In spring 2019, USF became “test optional,” allowing prospective students to decide whether or not they will include their standardized testing scores, such as the College Board’s SAT or the American College Testing’s ACT, in their application. While this is a step in the right direction, it is not enough. We believe that USF should follow the example of dozens of universities across the country, including the University of California (UC) system, and stop considering standardized test scores for admission altogether. A test-blind system recognizes the equity issues associated with using standardized tests to determine academic success, as well as the safety issues involved in testing during a pandemic.
While college admissions will always be a competitive process, the competition for an acceptance letter should be one of students’ genuine work ethic and drive for learning, not a contest of privilege and resources. When a California judge ruled that the UC system must be test blind rather than test optional, saying that students who submit scores still have an inherent advantage over students who don’t, he was making a statement about the state’s values, and USF should make that statement, too.
Although testing can be an indicator of collegiate success, it is not indicative of the intelligence or full capabilities of the student, but rather oftentimes reflects a student’s privilege and accessibility to resources. Standardized tests are designed not to measure one’s merits, but rather predict the success of a student in their first year of college. According to researchers from the University of Minnesota, scores on the SAT correlate with college GPA around 67% of the time. Even those with access to resources, however, may struggle when taking tests and still be successful in a university setting. Going to school at university includes many more factors than preparing for a one-shot, hours-long exam.

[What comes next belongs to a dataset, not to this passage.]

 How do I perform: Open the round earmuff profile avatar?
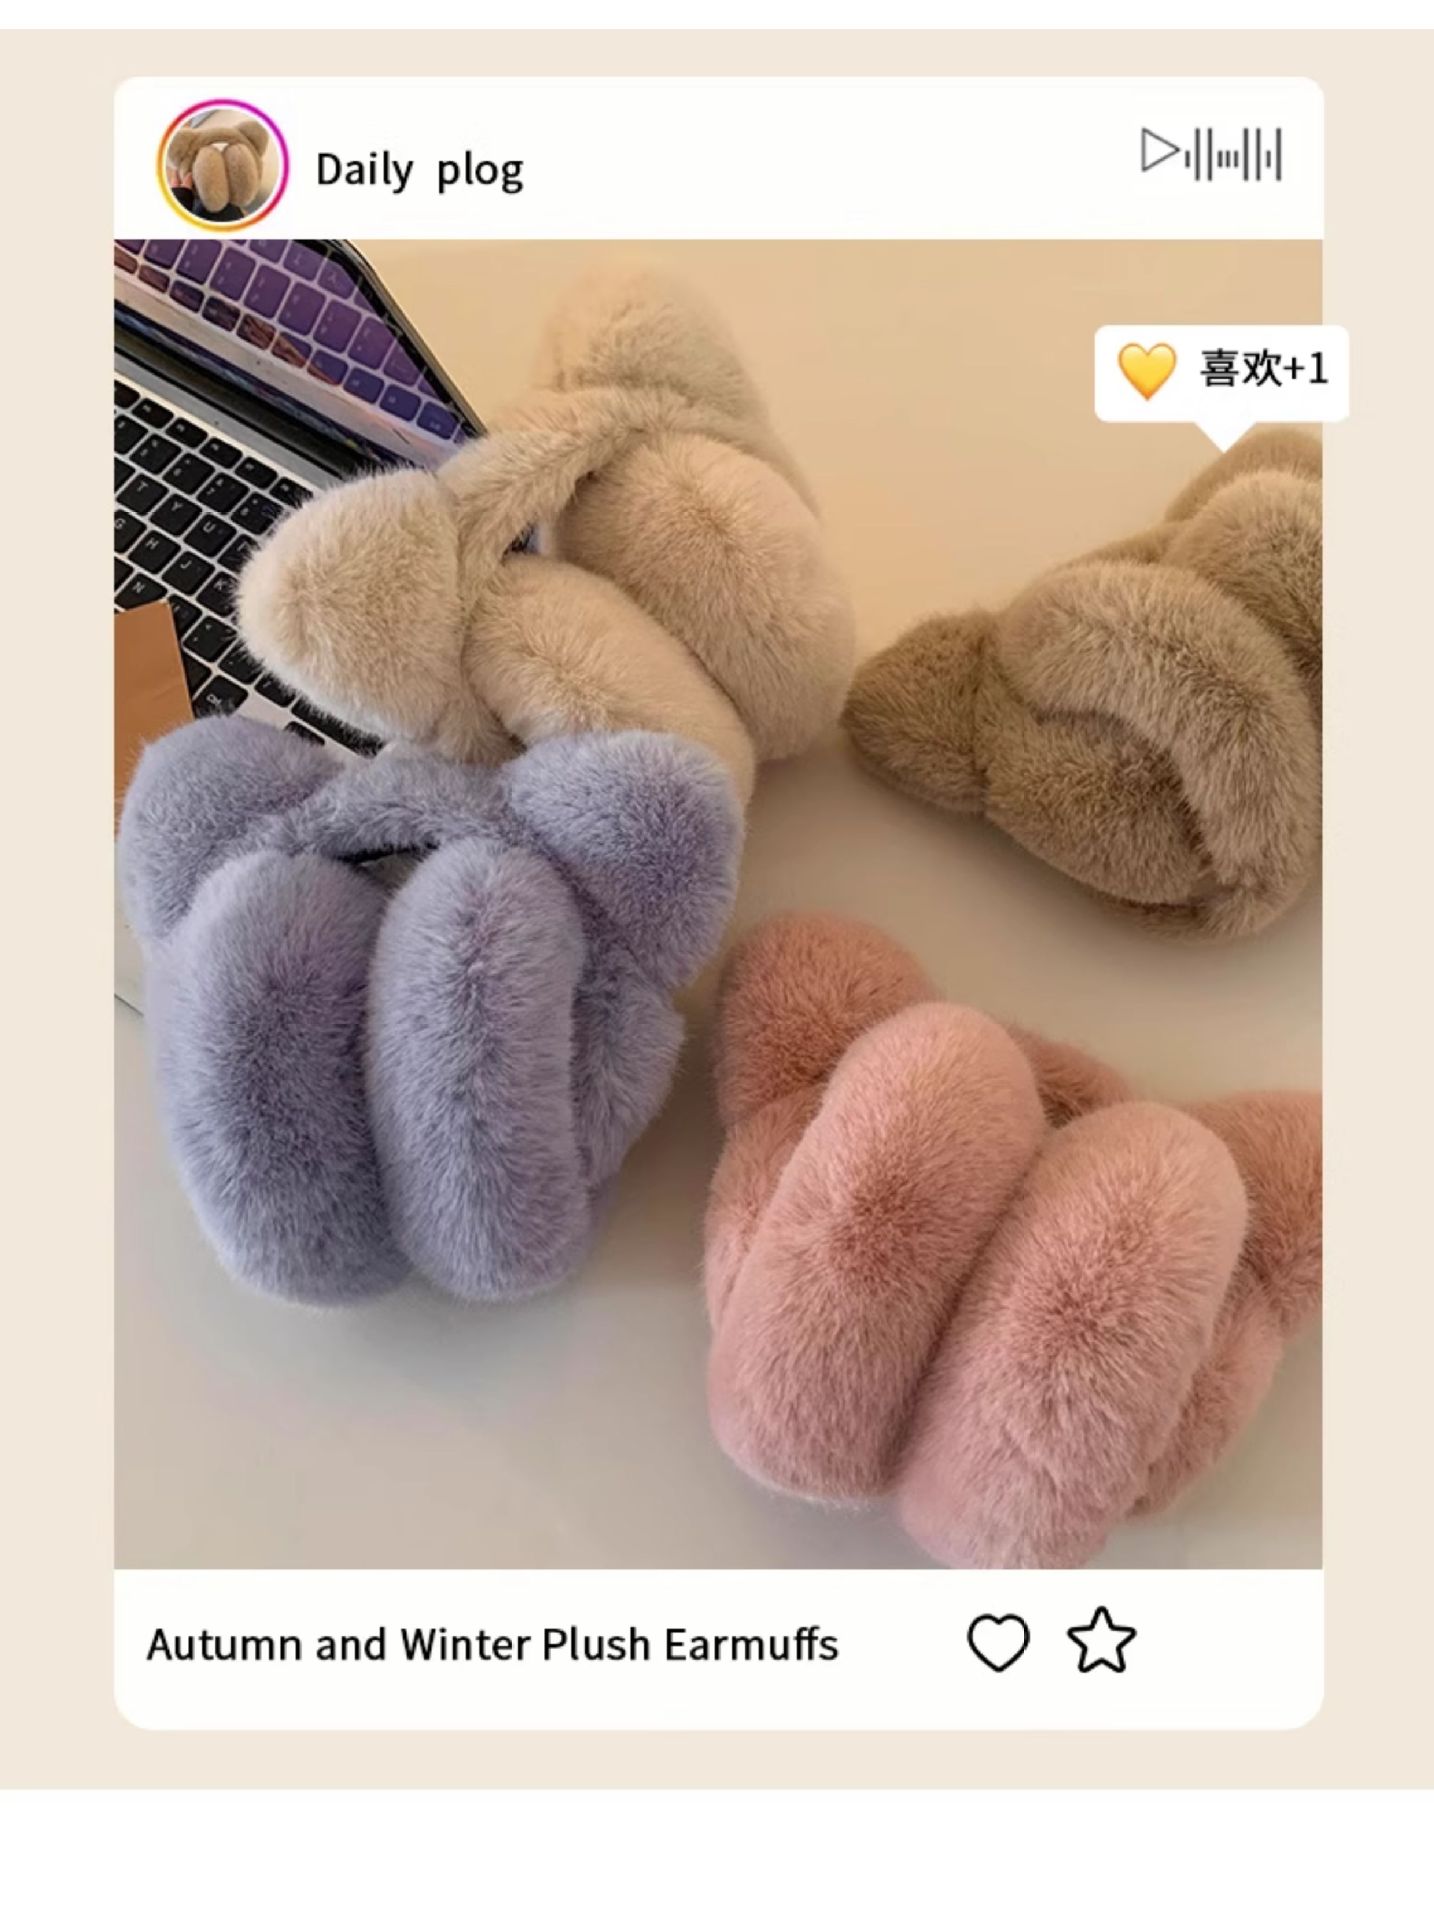222,165
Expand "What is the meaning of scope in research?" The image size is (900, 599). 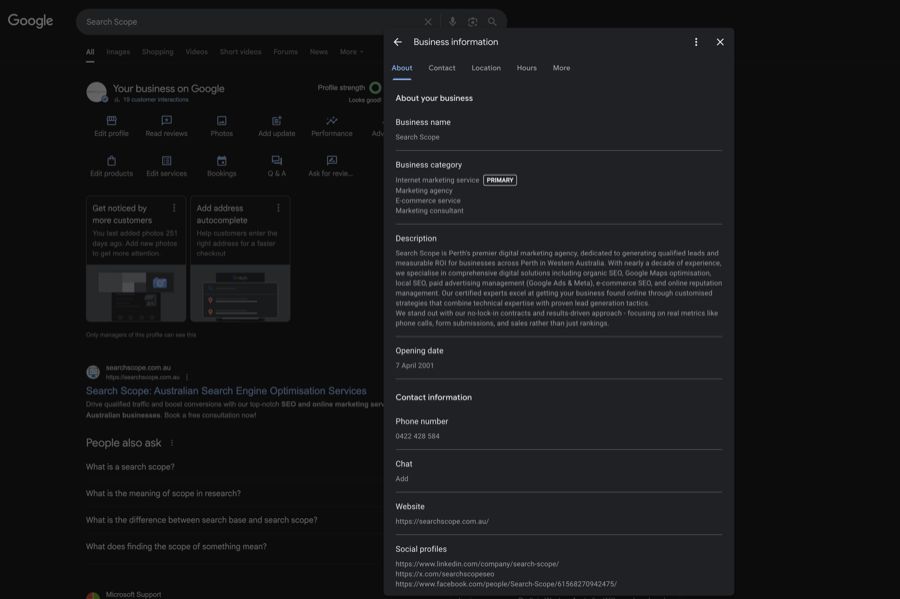[163, 494]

USF’s decision to become test optional was a commendable step in the right direction, but our mission of cura personalis, or care for the whole person, would be best served by a more holistic, and less quantitative, admissions process. In their press release last spring announcing the change, the University noted the correlation between SAT scores and income. Lack of access to overall resources in high school can mean very little access to test-prep tools, and the University acknowledged this in its initial move.
Some argue that there are drawbacks to eliminating the use of testing. Looking at “high school performance” without test scores, as FairTest, an educational organization critical of standardized testing, recommends, can perpetuate issues of grade inflation. Grade inflation is the result of teachers having different grading philosophies and rubrics — one teacher might tend to be more generous in their grading, while another may be more critical and strict. Even within individual high schools, some teachers do not grade with the same discretion. This can artificially increase or decrease a student’s performance and cause discrepancies between schools over what quality of work merits an “A.” With the SAT and ACT, students take the same test, and scoring is standardized, thus colleges have a standard evaluation metric free of grade inflation.
There is the risk that, because a test blind policy means that universities will primarily evaluate students by their GPAs, students who benefit from grade inflation could be at an advantage over those who attend schools with stricter grading policies. This can encourage the opposite of the intended effect and would only act as another form of unfairness. There are equity issues involved in high school grading that need to be addressed, too.
Despite this, USF, among other universities, needs to focus on taking the next step and removing standardized test requirements. While a wide variety of requirements allows students to demonstrate where they shine (grades, tests, extracurriculars, or essay writing), testing is proven to be an unbalanced and inaccurate indicator of success in college.
In the real world, we aren’t going to be defined by a score. Rather, we are going to be evaluated by how much we can bring to the table in terms of lived experiences, and a test score will not indicate that. We are much more than numbers, and lessening the impact standardized tests have on us would help us realize this.